▸ **Assignment**: Before you return the lines below, strip out any images and keep every word as written.

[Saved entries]

----

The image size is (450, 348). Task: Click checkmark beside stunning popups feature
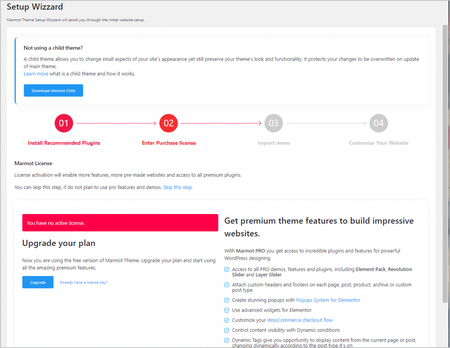click(x=227, y=300)
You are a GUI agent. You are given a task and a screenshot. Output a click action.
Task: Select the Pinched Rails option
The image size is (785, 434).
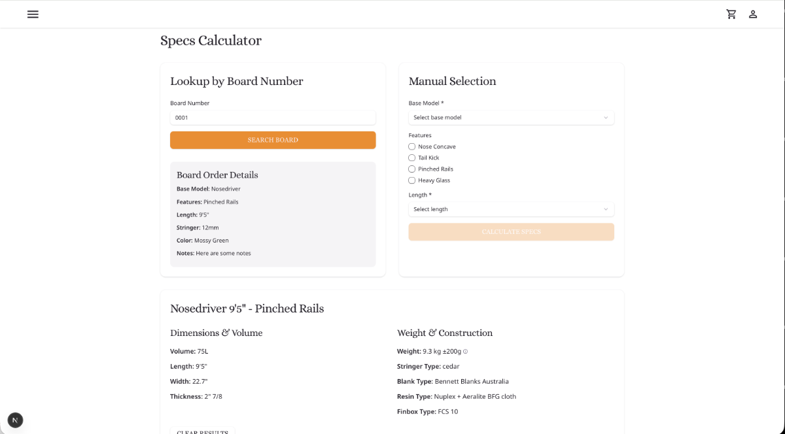pyautogui.click(x=411, y=169)
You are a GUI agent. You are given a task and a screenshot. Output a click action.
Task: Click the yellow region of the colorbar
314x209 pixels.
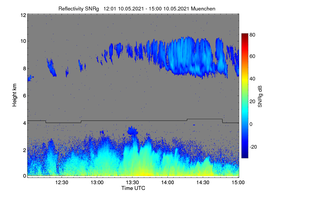click(x=244, y=81)
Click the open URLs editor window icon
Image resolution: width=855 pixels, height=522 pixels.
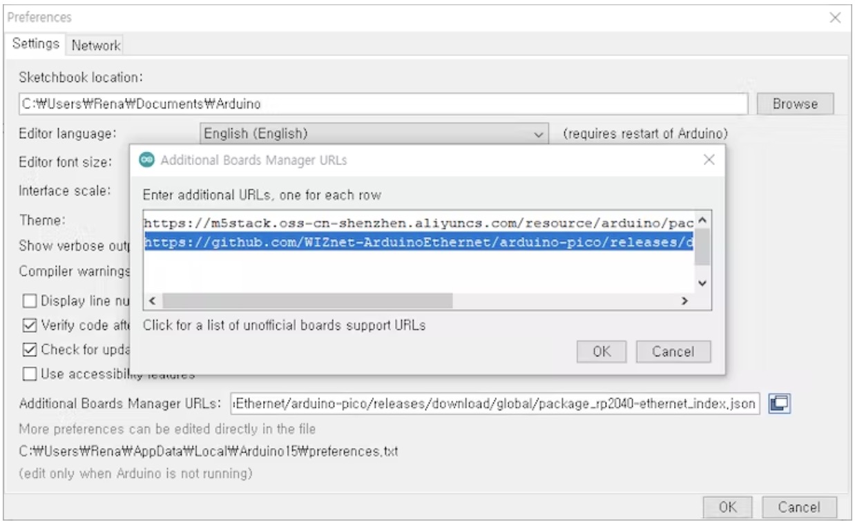point(781,403)
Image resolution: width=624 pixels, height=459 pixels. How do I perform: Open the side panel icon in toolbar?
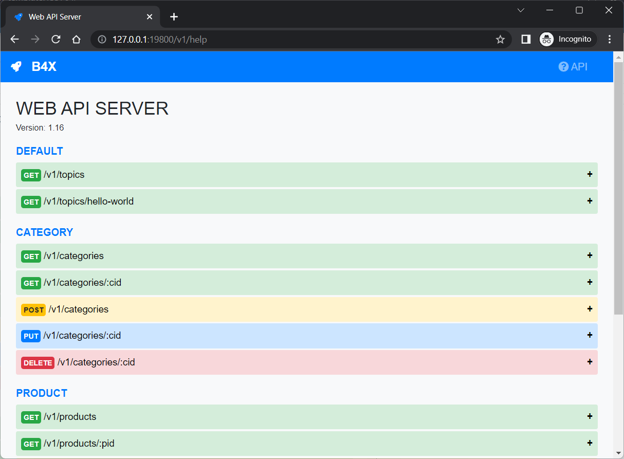(526, 40)
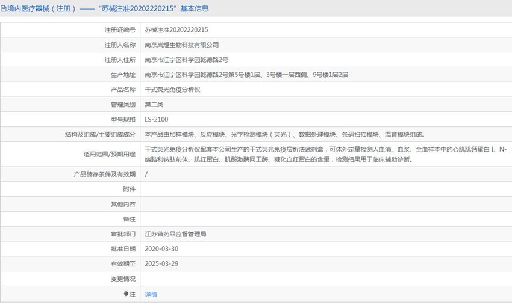Click the 生产地址 address text

coord(246,75)
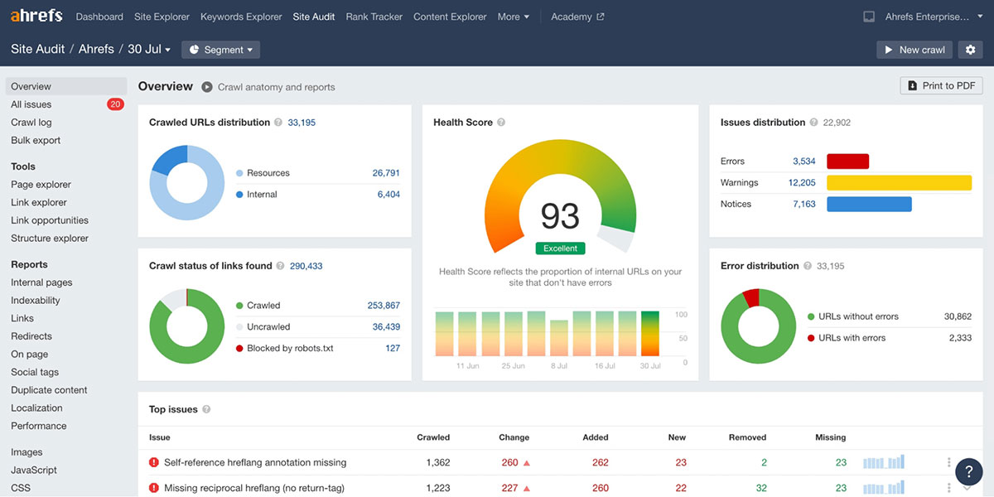Click the Ahrefs logo
Screen dimensions: 994x497
click(x=36, y=14)
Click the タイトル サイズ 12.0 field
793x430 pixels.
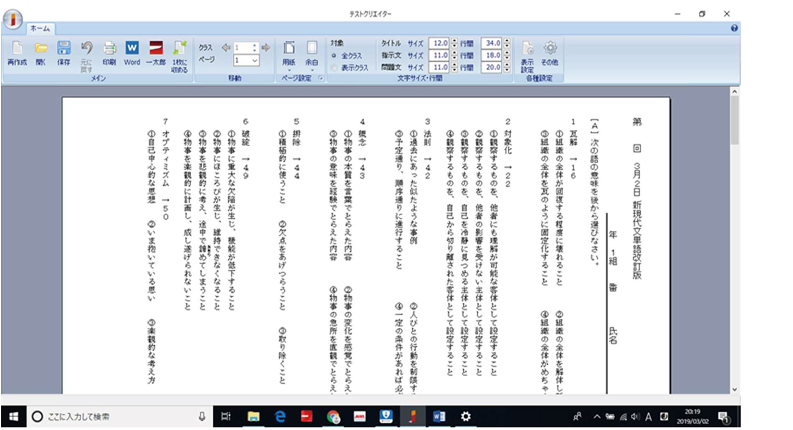click(x=439, y=43)
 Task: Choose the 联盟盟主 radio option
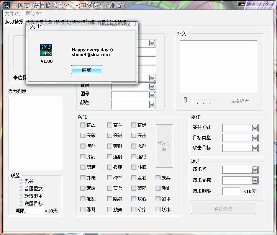(x=21, y=196)
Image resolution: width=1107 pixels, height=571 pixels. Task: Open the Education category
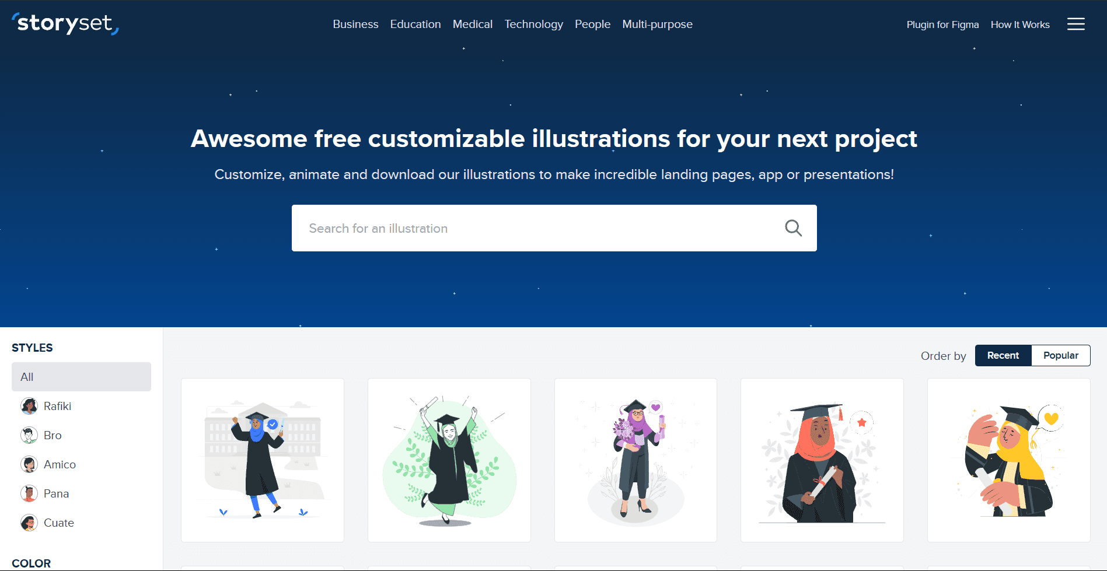click(x=415, y=24)
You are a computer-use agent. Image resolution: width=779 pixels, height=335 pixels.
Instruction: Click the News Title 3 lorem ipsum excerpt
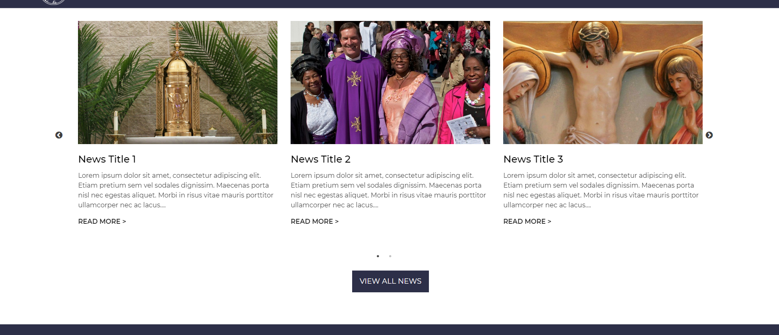(x=601, y=190)
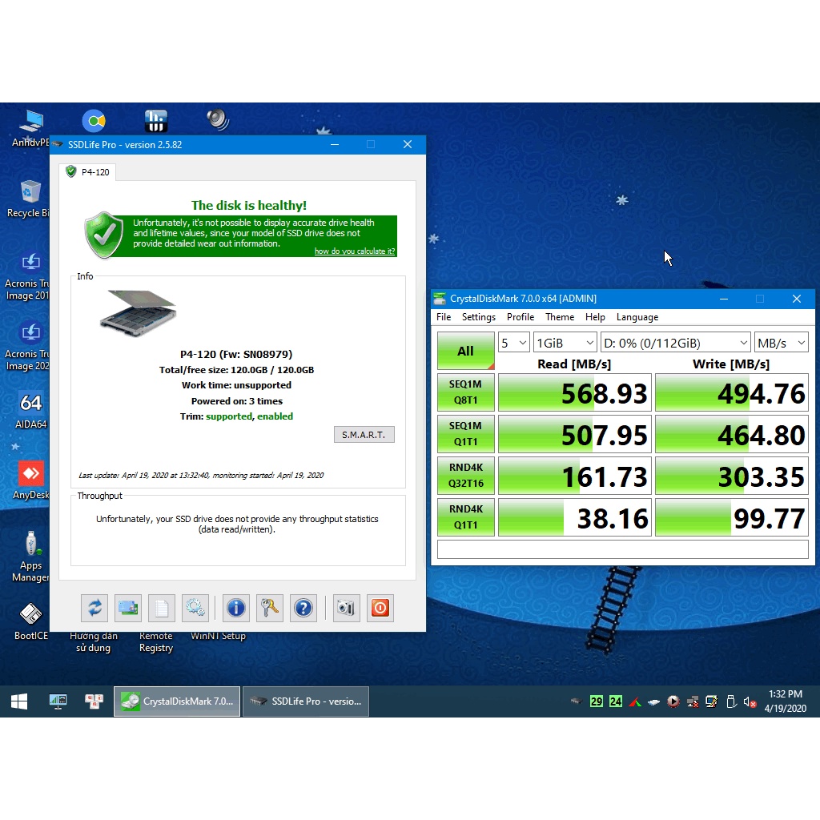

----

▸ **Result of this exercise**:
The image size is (450, 348). Task: Click checkmark beside stunning popups feature
click(x=227, y=300)
You are a GUI agent. You are given a task and a screenshot. Output a click action.
Task: Select the Pinched Rails option
The image size is (785, 434).
pyautogui.click(x=411, y=169)
You are a GUI agent. You are given a task and a screenshot. Output a click action.
Task: Click the yellow region of the colorbar
314x209 pixels.
click(x=244, y=81)
Click the open URLs editor window icon
Image resolution: width=855 pixels, height=522 pixels.
point(781,403)
Image resolution: width=624 pixels, height=459 pixels. How do I perform: Open the side panel icon in toolbar?
(526, 40)
Click the 生产地址 address text

coord(246,75)
Click the Ahrefs logo
Screen dimensions: 994x497
click(x=36, y=14)
Click the タイトル サイズ 12.0 field
793x430 pixels.
click(x=439, y=43)
 Task: Choose the 联盟盟主 radio option
(x=21, y=196)
Image resolution: width=1107 pixels, height=571 pixels. Task: Open the Education category
click(x=415, y=24)
You are a computer-use agent. Image resolution: width=779 pixels, height=335 pixels.
Instruction: Click the News Title 3 lorem ipsum excerpt
(x=601, y=190)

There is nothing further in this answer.